The elder Zagórska had introduced Conrad to Polish writers, intellectuals and artists who had also taken refuge in Zakopane, including novelist Stefan Żeromski and Tadeusz Nalepiński, a writer friend of anthropologist Bronisław Malinowski. Conrad roused interest among the Poles as a famous writer and an exotic compatriot from abroad. He charmed new acquaintances, especially women. However, the double Nobel laureate Maria Skłodowska-Curie's physician sister, Bronisława Dłuska, scolded him for having used his great talent for purposes other than bettering the future of his native land

But thirty-two-year-old Aniela Zagórska (daughter of the pension keeper), Conrad's niece who would translate his works into Polish in 1923–39, idolized him, kept him company, and provided him with books. He particularly delighted in the stories and novels of the ten-years-older, recently deceased Bolesław Prus, read everything by his fellow victim of Poland's 1863 Uprising – "my beloved Prus" – that he could get his hands on, and pronounced him "better than Dickens" – a favorite English novelist of Conrad's.

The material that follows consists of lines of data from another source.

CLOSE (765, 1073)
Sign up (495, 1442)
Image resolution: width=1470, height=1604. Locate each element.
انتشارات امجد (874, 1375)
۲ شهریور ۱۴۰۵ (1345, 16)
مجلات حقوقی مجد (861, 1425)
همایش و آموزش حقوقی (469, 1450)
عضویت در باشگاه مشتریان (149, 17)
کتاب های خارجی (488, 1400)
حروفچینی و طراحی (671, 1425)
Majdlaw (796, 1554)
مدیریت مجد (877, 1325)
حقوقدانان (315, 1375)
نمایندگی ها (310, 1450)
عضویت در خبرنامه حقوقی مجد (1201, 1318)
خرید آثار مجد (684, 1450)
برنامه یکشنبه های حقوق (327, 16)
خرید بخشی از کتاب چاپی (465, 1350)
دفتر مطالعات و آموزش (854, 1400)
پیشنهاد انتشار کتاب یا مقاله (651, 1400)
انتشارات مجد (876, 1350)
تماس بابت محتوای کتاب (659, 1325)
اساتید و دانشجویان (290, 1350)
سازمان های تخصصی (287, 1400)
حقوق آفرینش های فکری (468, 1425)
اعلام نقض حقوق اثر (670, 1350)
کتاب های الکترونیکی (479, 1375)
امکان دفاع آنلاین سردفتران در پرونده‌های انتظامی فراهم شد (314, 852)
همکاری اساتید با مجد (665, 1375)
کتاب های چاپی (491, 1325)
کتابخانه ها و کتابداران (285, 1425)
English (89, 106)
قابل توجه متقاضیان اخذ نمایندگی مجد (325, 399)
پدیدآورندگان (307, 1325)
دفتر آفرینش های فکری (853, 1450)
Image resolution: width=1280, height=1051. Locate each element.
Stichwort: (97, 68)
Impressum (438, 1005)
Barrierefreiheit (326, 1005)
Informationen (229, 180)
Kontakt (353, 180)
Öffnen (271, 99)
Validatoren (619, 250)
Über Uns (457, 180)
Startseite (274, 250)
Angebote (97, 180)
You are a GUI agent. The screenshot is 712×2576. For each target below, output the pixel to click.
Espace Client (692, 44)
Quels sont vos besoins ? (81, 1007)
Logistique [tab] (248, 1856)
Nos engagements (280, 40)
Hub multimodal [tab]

Translation, like other arts, inescapably involves choice, and choice implies interpretation. Conrad, whose writings have been described as verging on "auto-translation" from his Polish and French linguistic personae, would later advise his niece and Polish translator Aniela Zagórska:

[D]on't trouble to be too scrupulous... I may tell you (in French) that in my opinion "il vaut mieux interpréter que traduire" ["it is better to interpret than to translate"].... Il s'agit donc de trouver les équivalents. Et là, ma chère, je vous prie laissez vous guider plutôt par votre tempérament que par une conscience sévère.... [It is, then, a question of finding the equivalent expressions. And there, my dear, I beg you to let yourself be guided more by your temperament than by a strict conscience....]

==Sources==
- Ewa Głębicka [E.G.], "Aniela Zagórska", in Współcześni polscy pisarze i badacze literatury: Słownik biobibliograficzny (Contemporary Polish Writers and Scholars of Literature: A Biobibliographic Dictionary), vol. IX: W–Z, edited by Jadwiga Czachowska and Alicja Szałagan, Warsaw, 2004, pp. 346–49.
- Christopher Kasparek, "The translator's endless toil", The Polish Review, vol. XXVIII, no. 2, 1983, pp. 83–87.
- Zdzisław Najder, Conrad under Familial Eyes, Cambridge University Press, 1984, ISBN 0-521-25082-X.
- Zdzisław Najder, Joseph Conrad: A Life, Rochester, New York, Camden House, 2007, ISBN 978-1-57113-347-2.